If I was asked to "bottom line" it for investors with regards to Target I would offer the following: The company has a strong balance sheet, a strong dividend and a strong buy-back program; all of which are expected to grow in 2014. It doesn't really matter what Target does operationally to cut costs, reformat stores and how they connect with the consumer through digital channels. Why?

Every retailer in Target's business segment is doing the exact same thing. This basically means that the competitive environment is still the same, and differentiating itself will cost more than ever before. What it all comes down to are products and guests' experience. In order to succeed and grow revenues and sales for the foreseeable future, the company needs to score key victories in the guests' experience and the desire for a guest to want to buy products from Target. The company has always differentiated its merchandise from that of the competition, but hard goods and apparel sales have floundered over the last 2 years in-spite of this differentiation, and yet the company is still having difficulties course correcting. What do I mean by stating this? Take a look at the following picture.

The Nespresso end-cap display is from a Target location in South Florida. While this region is a heavily populated espresso drinking region, it is also not the appropriate price point for the consumer demographic in the region and Target's demographic shopper as a whole. This attempt to bring products to its store that the consumer identifies more closely with has generally failed to deliver results over the last several years for Target. The trend in same store sales growth more accurately displays this as well. Last year, the company offered a line of Frigidaire Professional products which failed to generate sales.
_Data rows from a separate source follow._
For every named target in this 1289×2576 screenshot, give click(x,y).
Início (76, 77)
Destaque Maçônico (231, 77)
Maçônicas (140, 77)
By no means would I suggest that investors should take part in short speculation on TGT shares, as the company's share repurchase program and dividend yield are simply too alluring for many investors, which has benefited the share price performance over recent years. However, the trend is painfully clear in what is occurring at Target if one analyzes same-store-sales results and listens closely to what the company is doing to meet its projections. In closing, the chart below identifies same-store-sales results dating back to 2012 and how the trend in same-store-sales has fared over this time period.

SSS Change

Y-O-Y SSS Trend Change

July 2012

Up 3.1%


August 2012

Up 4.2%


September 2012

Up 2.1%


October 2012

Up 2.4%


November 2012

Down 1%


December 2012

No Change


January 2013

Up 3.1%


Q1 2013

Down .6%


Q2 2013

Up 1.2%


Q3 2013

Up .9%


Q4 2013

Down 2.5%


Disclosure: I have no positions in any stocks mentioned, and no plans to initiate any positions within the next 72 hours. I wrote this article myself, and it expresses my own opinions. I am not receiving compensation for it (other than from Seeking Alpha). I have no business relationship with any company whose stock is mentioned in this article.